- **HOW TO COMPLETE THIS TASK**
Print the line containing "Task: Confirm with OK in Edit System Variable" and every later line of the records. Keep each one exactly as given, ending with the last.
══ SOURCE RECORDS ══
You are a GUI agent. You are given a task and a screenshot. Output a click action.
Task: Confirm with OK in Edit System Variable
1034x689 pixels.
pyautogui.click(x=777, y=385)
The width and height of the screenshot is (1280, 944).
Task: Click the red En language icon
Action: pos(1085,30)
═══
- **TASK OUTPUT**
Task: Confirm with OK in Edit System Variable
1034x689 pixels.
pyautogui.click(x=777, y=385)
The width and height of the screenshot is (1280, 944).
Task: Click the red En language icon
Action: pos(1085,30)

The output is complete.